• _Written task_: Please continue the post below on cross-building and migrating Scala code to Scala 3, picking up after its final sentence.
Text provided start
Cross-building has worked remarkably well over the past decade, across 2 different axes (ScalaVersion X ScalaPlatform), and I do not see any of the discussed alternatives (version-specific git branches, C-preprocessor directives, etc.) as an improvement over the status quo. Honestly, it works great.

One consequence of cross-building is that the oft-mentioned “auto-migration tool” is of zero value. There is not single point at which I can “cut over” to the new version entirely: rather, there will be a ~5-year cross-build period as old versions of Scala are slowly dropped, until all remaining versions are in the Scala 3.x series.

Compatibility is a continuum, not a binary property, and this shows here as well: the less compatible Scala 3 is with Scala 2, the more code has to be duplicated from the shared src/ folder into version-specific src-2/ or src-3/ folders. This accurately reflects the fact that decreasing compatibility bifurcates the codebase and increases the maintenance burden for the 5-year period until the old versions are discarded.

Binary Compatibility and Macros

Almost all my libraries use macros. Whether simple ones like sourcecode.Line to pick up line numbers, deriving case-class serializers using upickle.default.macroRW, doing tree transformations using utest.Tests{...}, or heavy inlining using fastparse.P{...}. While macros are nominally experimental, the reality is that the entire ecosystem depends heavily on macros: Scalatest, Circe, SBT, etc. all depend heavily on macros, and libraries like Jackson-Module-Scala do not use macros but use scala.reflect.runtime just as heavily.

These also happen to be the foundational libraries that everyone relies on. Even downstream libraries that do not rely on macros themselves very likely rely on Scalatest and make use of its macro asserts!

Due to macros, the fact that Scala 3 can use libraries in a binary compatible way isn’t all that helpful: the focus should thus be on getting these core libraries cross-built and cross-published for Scala 3 as soon as possible. These core ecosystem libraries are all macro-heavy, and will need to be re-published for Scala 3: only then will the rest of the ecosystem even stand a chance at migrating

Professional Migration

Our work codebase is perhaps 1MLOC on Scala 2.12, and 1MLOC cross built between Scala 2.12 and 2.11, with a few stragglers still on Scala 2.10. Essentially, all our backend services are on 2.12, and all our Apache-Spark-related code must support both Scala 2.11 and Scala 2.12 since the current major version of Spark 2.4 is on Scala 2.11, and the next major version of Spark 3.0 is on Scala 2.12.
Text provided end
Entries start
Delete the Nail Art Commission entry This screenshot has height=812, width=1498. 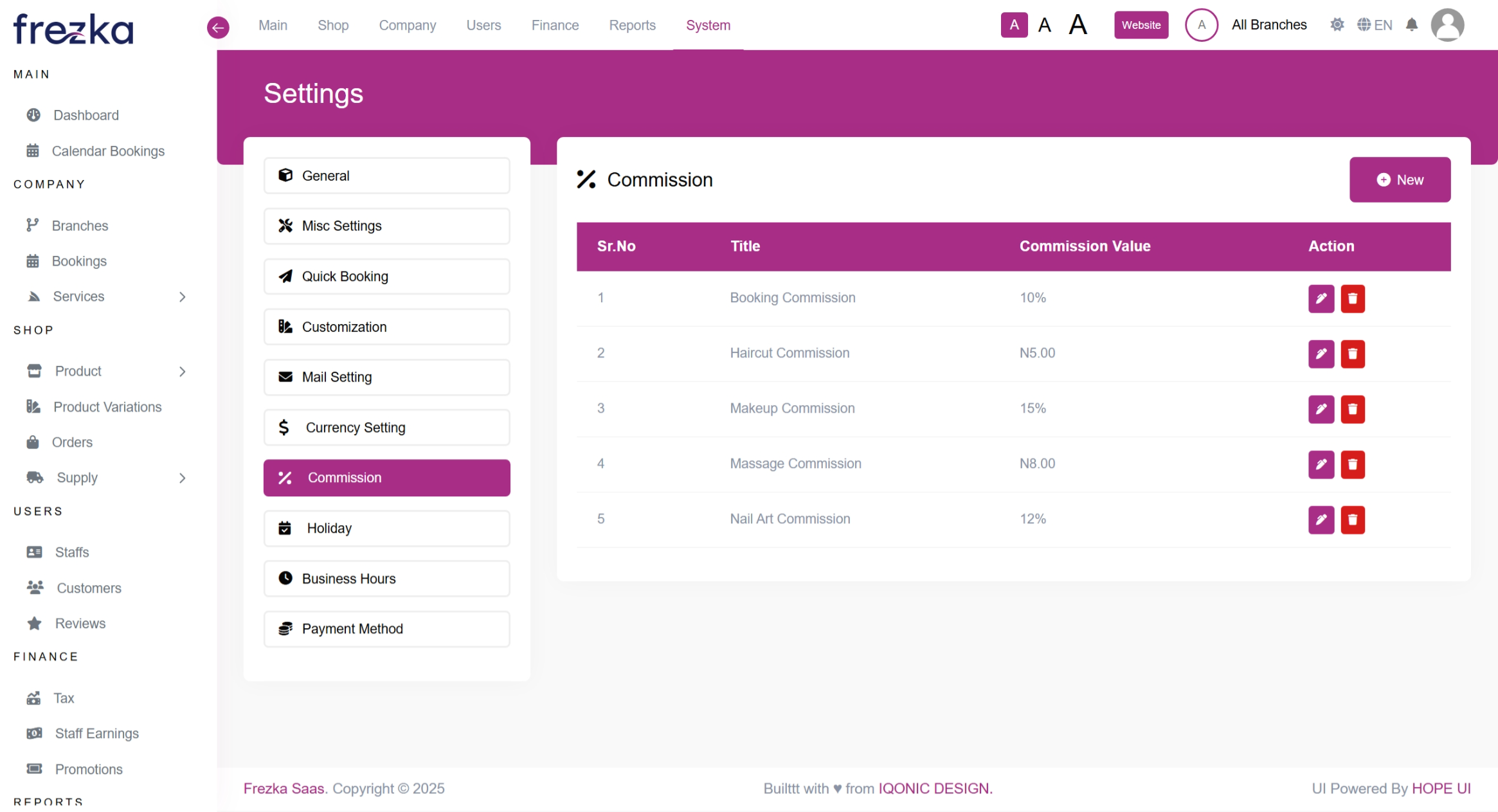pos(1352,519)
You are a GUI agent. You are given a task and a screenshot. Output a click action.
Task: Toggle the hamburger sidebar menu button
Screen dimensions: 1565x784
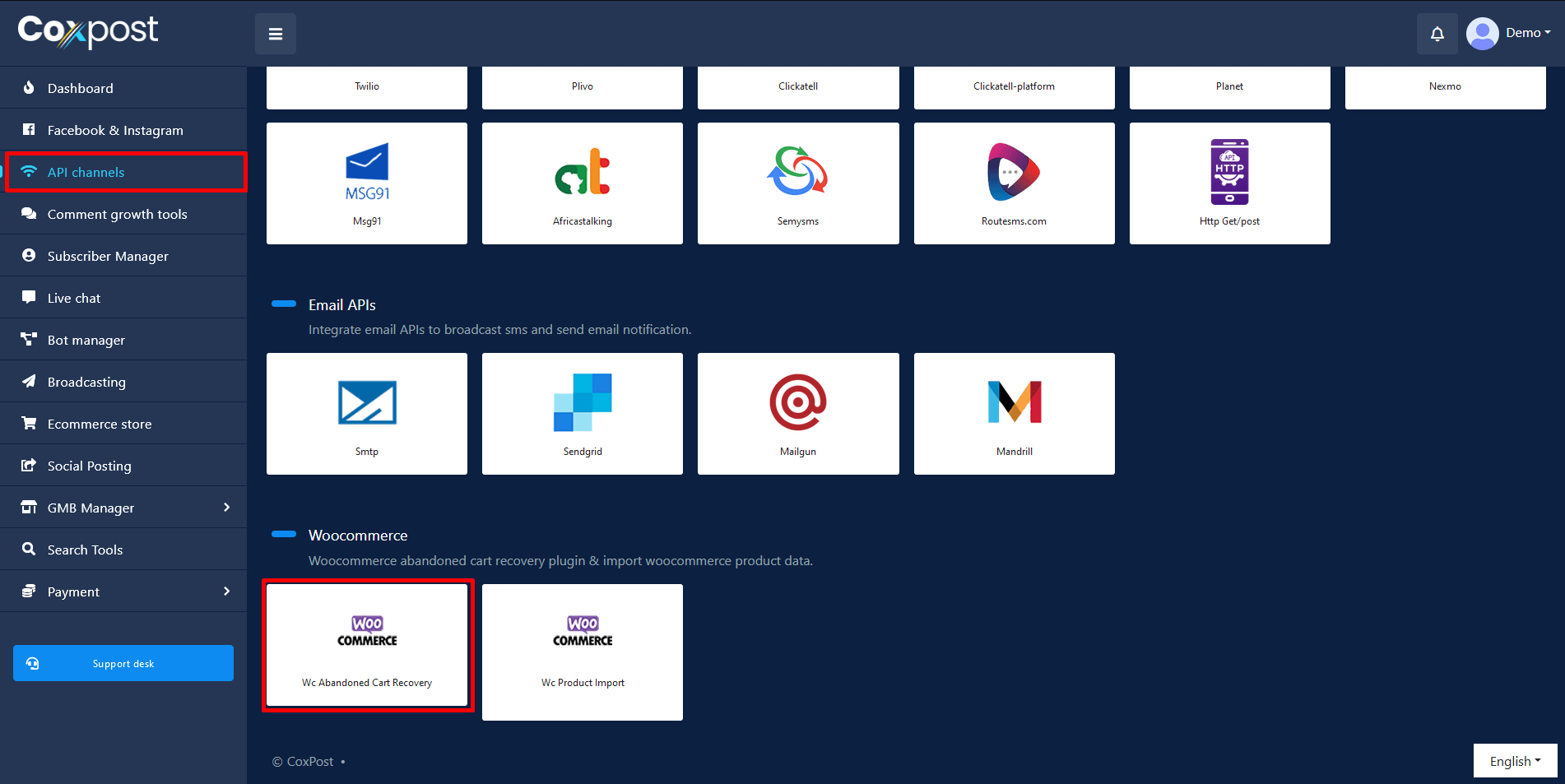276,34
Entries end
Entries start
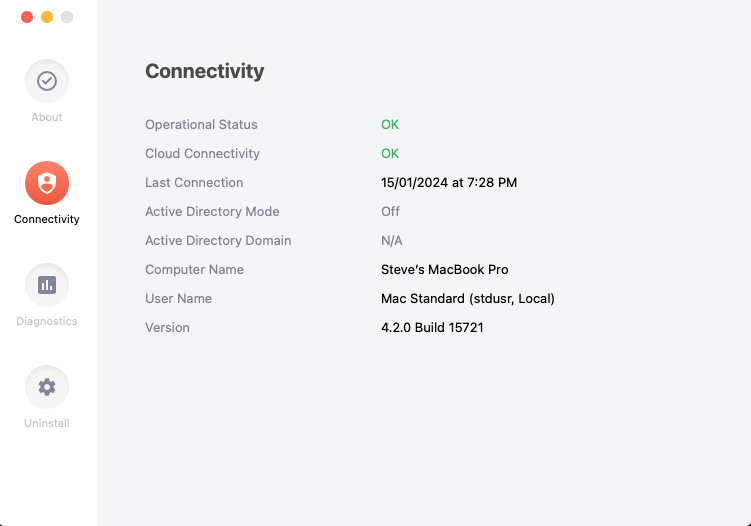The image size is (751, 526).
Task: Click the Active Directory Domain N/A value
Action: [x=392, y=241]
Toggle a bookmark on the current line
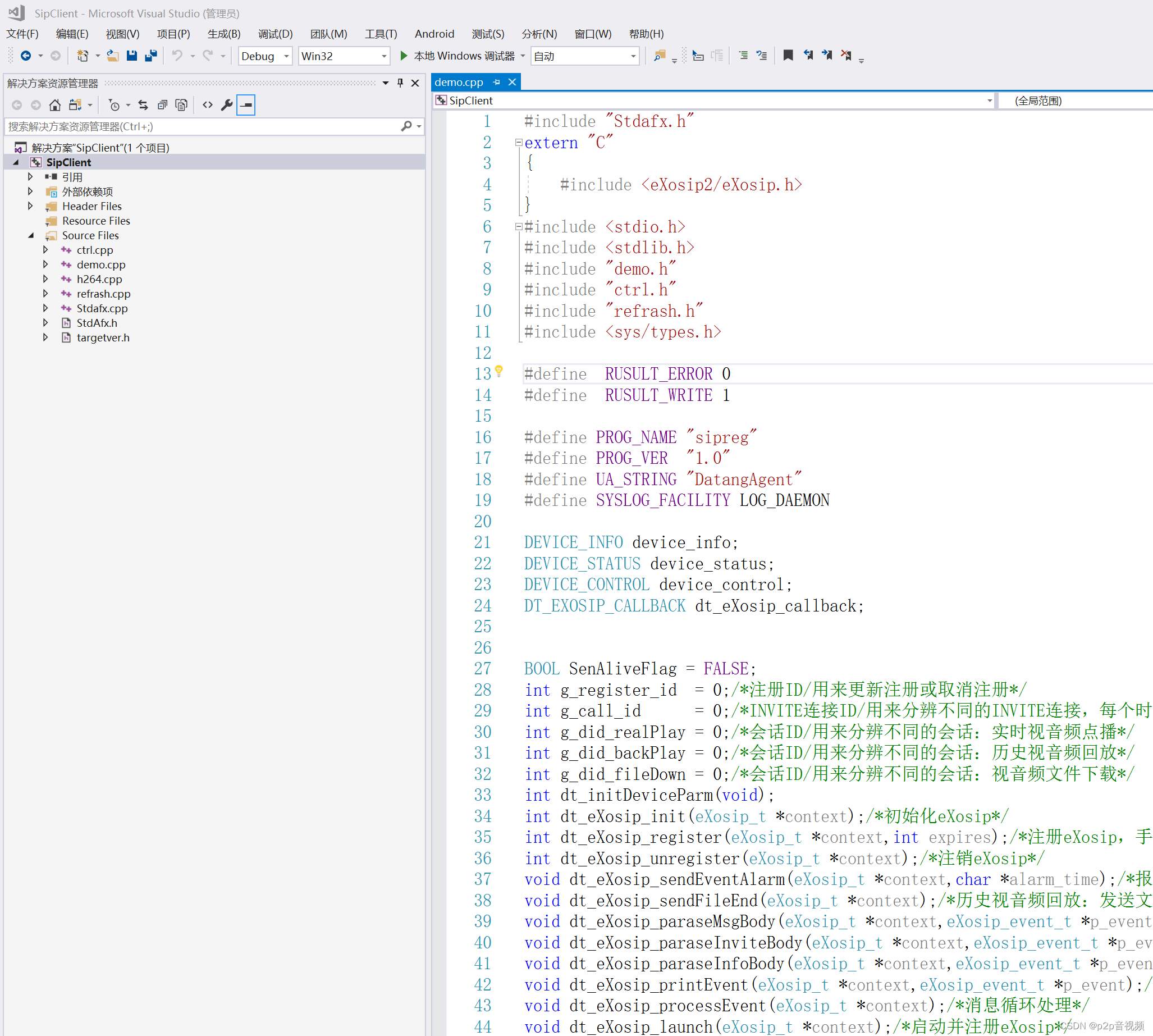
Entries end
Entries start
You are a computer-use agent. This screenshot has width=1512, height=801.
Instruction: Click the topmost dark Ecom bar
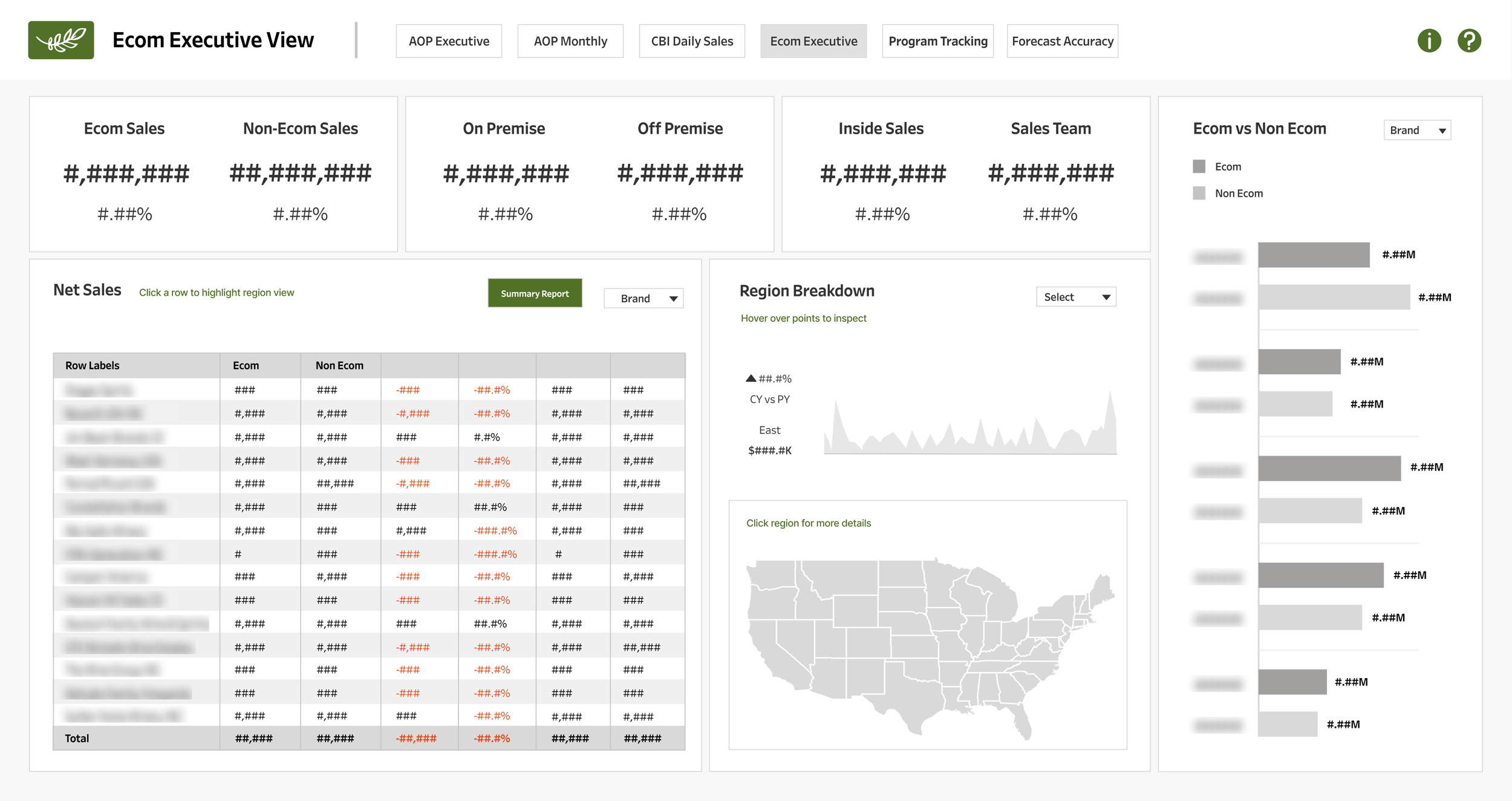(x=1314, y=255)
Entries end
• _Task output_:
Migrating Services

Migrating our services to new versions of Scala is relatively straightforward: once all our upstream dependencies are upgraded, we can upgrade as well. We do not have concrete plans to move to 2.13, but will likely investigate it later this year and I do not anticipate any real difficulties in upgrading.

The last upgrade from 2.10 to 2.12 which took place early-mid 2018 took a few weeks of full-time work to upgrade maybe a million lines of code, and went smoothly without any issue. People loved it; cut our jar sizes in half and compile times in half as well!

If Scala 3 comes out, and isn’t too breaking, it should not be hard to fully cut over this code to Scala 3 as well.

We do not make use of any fancy Scala language features: we have almost no implicits of our own, and I believe we do not define a single macro. Nevertheless, we do make heavy use of libraries like Scalatest or Jackson-Module-Scala which themselves make heavy use of scala.reflect at compile time and run time, and so we will need to wait for them to be re-published for Scala 3 before we can consider upgrading. This is not a big deal: we did that upgrading to 2.12, will do it to upgrade to 2.13, and can do it again when upgrading to 3.0.

Migrating Spark-Related Code

Migrating our spark-related code is more tricky: our spark-related code is used as a library by our customers, and shares the same JVM and classpath. Thus even if Apache Spark 3.0 is out supporting Scala 2.12, and all our dependencies support Scala 2.12, we still need to support Scala 2.11 (and Spark 2.4) as long as we have customers who demand it.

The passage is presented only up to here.